Yes. Run pip install pypaimon. pypaimon is not bundled with Daft.
Which Paimon catalog types are supported?
pypaimon currently ships two catalog implementations: FileSystemCatalog (local / OSS / S3, selected by metastore=filesystem or by default) and RESTCatalog (selected by metastore=rest). Both can be wrapped with Catalog.from_paimon().
Can I use Daft with an existing Paimon warehouse?
Yes. Create a pypaimon catalog pointing at your warehouse and pass it to Catalog.from_paimon() or use catalog.get_table() and daft.read_paimon() directly.
Does Daft support schema evolution for Paimon tables?
Reading tables with evolved schemas is handled by pypaimon's reader.

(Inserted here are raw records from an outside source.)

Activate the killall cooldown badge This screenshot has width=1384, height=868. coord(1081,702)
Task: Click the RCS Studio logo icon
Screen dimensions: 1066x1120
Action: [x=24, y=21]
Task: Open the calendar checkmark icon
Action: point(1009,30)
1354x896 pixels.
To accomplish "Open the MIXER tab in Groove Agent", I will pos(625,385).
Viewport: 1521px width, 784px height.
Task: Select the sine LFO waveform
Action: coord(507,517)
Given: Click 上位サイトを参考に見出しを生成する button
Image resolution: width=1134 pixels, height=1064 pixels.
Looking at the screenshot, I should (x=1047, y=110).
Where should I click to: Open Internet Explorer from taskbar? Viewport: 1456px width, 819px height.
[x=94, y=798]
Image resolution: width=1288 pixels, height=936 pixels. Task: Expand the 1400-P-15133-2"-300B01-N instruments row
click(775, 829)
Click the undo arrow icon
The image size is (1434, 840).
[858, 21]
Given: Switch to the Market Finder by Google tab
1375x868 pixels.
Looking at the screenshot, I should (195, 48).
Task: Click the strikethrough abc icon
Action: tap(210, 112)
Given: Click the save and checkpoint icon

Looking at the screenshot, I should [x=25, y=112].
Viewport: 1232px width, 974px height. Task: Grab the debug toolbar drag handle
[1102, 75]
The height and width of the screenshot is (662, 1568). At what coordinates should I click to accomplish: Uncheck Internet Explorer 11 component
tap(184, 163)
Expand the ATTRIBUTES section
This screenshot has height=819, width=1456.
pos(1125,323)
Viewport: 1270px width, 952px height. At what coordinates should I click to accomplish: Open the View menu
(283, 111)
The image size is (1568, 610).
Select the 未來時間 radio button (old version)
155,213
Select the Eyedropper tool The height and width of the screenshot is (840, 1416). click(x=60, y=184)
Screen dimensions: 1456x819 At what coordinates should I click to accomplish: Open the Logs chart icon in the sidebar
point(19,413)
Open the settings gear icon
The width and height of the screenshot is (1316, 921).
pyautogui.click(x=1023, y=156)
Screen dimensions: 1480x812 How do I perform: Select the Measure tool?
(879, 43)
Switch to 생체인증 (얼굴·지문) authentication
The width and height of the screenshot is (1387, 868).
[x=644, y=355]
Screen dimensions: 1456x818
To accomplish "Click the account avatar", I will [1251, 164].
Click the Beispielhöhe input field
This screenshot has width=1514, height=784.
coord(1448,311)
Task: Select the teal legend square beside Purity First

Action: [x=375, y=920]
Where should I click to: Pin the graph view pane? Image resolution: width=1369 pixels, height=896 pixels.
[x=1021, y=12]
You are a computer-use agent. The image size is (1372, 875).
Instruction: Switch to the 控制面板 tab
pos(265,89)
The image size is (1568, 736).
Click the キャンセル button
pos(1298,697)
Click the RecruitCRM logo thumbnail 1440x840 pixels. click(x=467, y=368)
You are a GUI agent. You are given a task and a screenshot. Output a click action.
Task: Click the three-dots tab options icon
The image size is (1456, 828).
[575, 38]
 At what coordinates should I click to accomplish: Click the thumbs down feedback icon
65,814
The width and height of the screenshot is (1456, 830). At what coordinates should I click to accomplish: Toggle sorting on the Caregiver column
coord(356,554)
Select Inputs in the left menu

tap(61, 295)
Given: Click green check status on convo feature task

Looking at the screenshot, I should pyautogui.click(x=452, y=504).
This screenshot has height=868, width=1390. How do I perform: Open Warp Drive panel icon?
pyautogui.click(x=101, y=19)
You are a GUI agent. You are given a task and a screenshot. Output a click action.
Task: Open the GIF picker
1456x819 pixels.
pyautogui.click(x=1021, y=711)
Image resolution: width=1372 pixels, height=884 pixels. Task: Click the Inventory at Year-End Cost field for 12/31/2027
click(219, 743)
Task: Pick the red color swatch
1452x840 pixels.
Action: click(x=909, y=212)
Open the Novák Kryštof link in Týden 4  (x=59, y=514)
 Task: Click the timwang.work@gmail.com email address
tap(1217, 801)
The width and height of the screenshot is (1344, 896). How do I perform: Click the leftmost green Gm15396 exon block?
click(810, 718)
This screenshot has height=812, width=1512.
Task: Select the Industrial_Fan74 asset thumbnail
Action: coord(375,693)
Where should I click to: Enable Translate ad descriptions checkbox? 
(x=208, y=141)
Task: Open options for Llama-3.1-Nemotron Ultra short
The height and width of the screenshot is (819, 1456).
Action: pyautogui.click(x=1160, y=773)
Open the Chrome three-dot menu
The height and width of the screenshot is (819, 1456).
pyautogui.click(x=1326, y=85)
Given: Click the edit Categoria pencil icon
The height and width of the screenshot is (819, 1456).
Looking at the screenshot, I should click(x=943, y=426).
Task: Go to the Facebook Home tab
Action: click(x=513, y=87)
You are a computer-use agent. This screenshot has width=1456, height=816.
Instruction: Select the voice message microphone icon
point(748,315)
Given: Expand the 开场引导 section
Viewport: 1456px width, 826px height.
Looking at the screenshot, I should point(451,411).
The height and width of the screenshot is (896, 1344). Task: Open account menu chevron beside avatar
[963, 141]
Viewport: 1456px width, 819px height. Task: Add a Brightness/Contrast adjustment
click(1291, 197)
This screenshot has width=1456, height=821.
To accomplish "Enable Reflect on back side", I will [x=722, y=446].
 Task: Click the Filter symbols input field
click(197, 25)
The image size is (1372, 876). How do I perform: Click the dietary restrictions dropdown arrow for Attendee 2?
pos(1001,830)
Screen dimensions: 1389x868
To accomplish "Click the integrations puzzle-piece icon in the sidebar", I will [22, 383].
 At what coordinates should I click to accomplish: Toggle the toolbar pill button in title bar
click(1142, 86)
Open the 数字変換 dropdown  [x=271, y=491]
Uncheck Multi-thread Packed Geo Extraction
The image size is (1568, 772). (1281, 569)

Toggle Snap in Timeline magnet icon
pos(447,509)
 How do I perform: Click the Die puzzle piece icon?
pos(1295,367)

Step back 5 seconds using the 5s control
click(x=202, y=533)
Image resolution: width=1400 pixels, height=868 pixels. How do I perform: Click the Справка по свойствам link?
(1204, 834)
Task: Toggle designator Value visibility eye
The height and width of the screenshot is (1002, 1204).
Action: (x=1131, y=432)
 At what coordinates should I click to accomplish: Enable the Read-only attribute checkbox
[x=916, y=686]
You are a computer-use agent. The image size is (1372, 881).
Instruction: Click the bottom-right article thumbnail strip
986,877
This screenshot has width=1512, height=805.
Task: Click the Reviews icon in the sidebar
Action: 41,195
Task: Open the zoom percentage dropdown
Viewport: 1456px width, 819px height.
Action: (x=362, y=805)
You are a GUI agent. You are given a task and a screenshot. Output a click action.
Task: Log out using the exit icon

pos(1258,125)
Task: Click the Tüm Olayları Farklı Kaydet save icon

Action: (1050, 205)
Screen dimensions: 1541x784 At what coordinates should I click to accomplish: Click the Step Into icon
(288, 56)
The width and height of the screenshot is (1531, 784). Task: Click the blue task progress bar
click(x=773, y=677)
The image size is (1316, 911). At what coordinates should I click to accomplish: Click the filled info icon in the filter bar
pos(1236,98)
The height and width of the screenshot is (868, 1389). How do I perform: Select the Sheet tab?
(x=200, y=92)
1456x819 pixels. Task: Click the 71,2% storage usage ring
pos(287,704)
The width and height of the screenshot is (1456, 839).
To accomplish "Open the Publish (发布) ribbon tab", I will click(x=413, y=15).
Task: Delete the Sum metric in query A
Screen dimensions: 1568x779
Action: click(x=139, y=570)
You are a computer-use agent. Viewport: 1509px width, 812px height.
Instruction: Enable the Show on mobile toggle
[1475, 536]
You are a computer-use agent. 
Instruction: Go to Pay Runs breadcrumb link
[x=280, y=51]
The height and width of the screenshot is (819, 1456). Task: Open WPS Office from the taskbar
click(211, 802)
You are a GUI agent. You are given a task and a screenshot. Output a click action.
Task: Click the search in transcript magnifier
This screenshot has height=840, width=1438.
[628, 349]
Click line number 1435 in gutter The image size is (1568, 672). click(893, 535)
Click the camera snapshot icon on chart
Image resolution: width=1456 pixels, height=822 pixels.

Daft does not currently expose DDL operators beyond create_table.
How do I configure credentials for OSS or S3?
Pass an IOConfig to daft.read_paimon(), or include the relevant fs.* options in the catalog options dict when creating the pypaimon catalog (Daft will infer an IOConfig automatically from these).
Can I use the Daft Paimon connector inside a Ray cluster? Yes. Daft's distributed execution on Ray works with Paimon the same way it does with Iceberg — scan tasks are distributed across workers automatically.